Les conditions du legs furent particulièrement explicites, la délibération de la ville reprenant les éléments du testament : « Ce legs a été fait à la condition expresse que le jardin serait consacré à une promenade publique ou plutôt à un jardin public d’agrément avec des ombrages variés, des labyrinthes, des massifs, des kiosques, etc… afin que les goûts de loisir ou d’étude puissent y trouver dans les journées d’été la solitude et la fraîcheur favorables à la causerie, à la lecture ou à la méditation. Le bâtiment [qui faisait partie du legs et qui est aujourd’hui disparu] sera destiné à contenir des collections scientifiques telles que Musée d’Histoire Naturelle ou d’Archéologie herbiers, etc. »
Outre d’être toujours d’actualité sur ces derniers points, l’archéologie comme le Muséum restent en attente de lieux définitifs, la clairvoyance et la vigilance de Monsieur Rambot sont particulièrement aiguisées. Il ajoute « Une plaque [ …] devra être placée […] vis-à-vis de l’avenue pour indiquer le nom du donateur et sa double destination ci-dessus indiquée afin qu’elle ne soit pas dénaturée par la suite. »
Voilà pourquoi furent gravées, sur tous les piliers d’entrée du parc, les mentions de « Parc Rambot » rendant ainsi hommage au geste du généreux donateur. Pour être complet sur ce point il nous faut dire que 3000 mètre carrés, au vis-à-vis de la rue Nostradamus, ont été ajoutés à l’enclos Beaufort, les deux formant le Parc tels que les visiteurs et les familles peuvent le voir aujourd’hui.
En matière de legs, les legs font l’objet des articles 900-2 à 900-8 du code civil, toute municipalité dispose d’un délai de 10 ans (Article 900-5) après la mort du disposant pour changer la destination d’une donation. Elle doit le faire aux termes d’une procédure précise. Au-delà de ce délai, largement dépassé à ce jour pour le legs Rambot, le legs est acquis dans les conditions voulues par le testateur et acceptées par la Municipalité.

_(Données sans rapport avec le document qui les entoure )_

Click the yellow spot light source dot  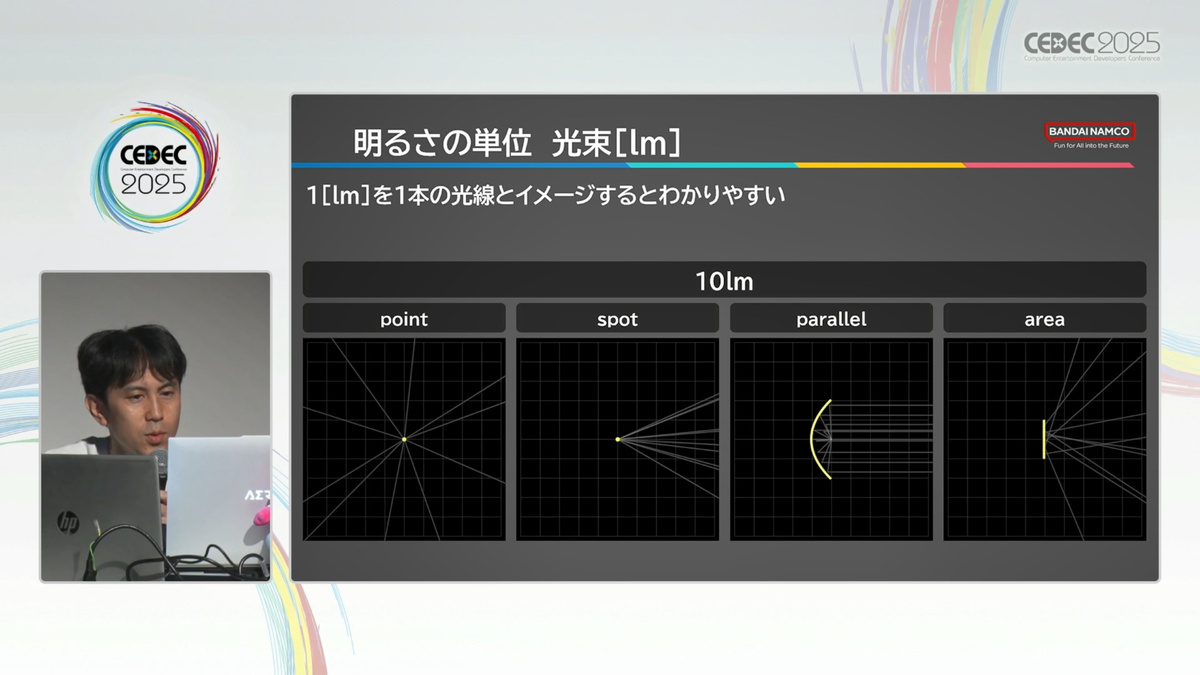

La délibération incriminée par la présente pose donc un lourd problème de droit. Même si par une argutie la délibération précise que l’ouvrage sera réalisé au « tréfonds du Parc Rambot » et qu’il permettra « de conserver en surface l'usage de jardin public du Parc Rambot ».

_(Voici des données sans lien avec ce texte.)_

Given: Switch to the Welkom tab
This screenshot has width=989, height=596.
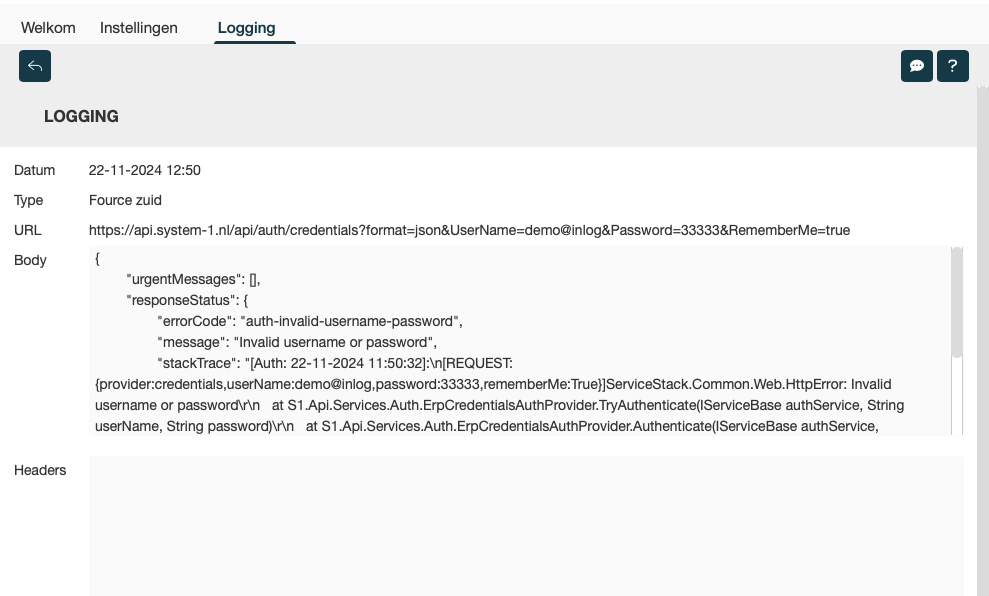Looking at the screenshot, I should (x=48, y=28).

Que faites-vous Madame la Maire de l’invitation à la fraîcheur explicitement voulue par le testateur. Qu’en resterait-il avec votre parking ?
Un toit végétalisé ne sera jamais un véritable jardin tel que l’a voulu Mr Rambot et tel que la ville l’a accepté ? Nous sommes là dans la « dénaturation », si je puis dire, dont la ville, comme le légataire se prémunissait en 1859 !
Et puis comment pourrait-on réinstaller un jardin avec des jeux d’enfants, des poussettes, des mamans à côté d’extracteurs crachant des polluants de toutes sortes ?
Pour réaliser l’ouvrage vous serez bien obligée de supprimer le jardin actuel, les plantations, les arbres et notamment des micoucouliers et cela serait en totale contradiction avec le legs comme ne manqueraient pas de le noter les institutions chargées dans ce pays de faire respecter le droit !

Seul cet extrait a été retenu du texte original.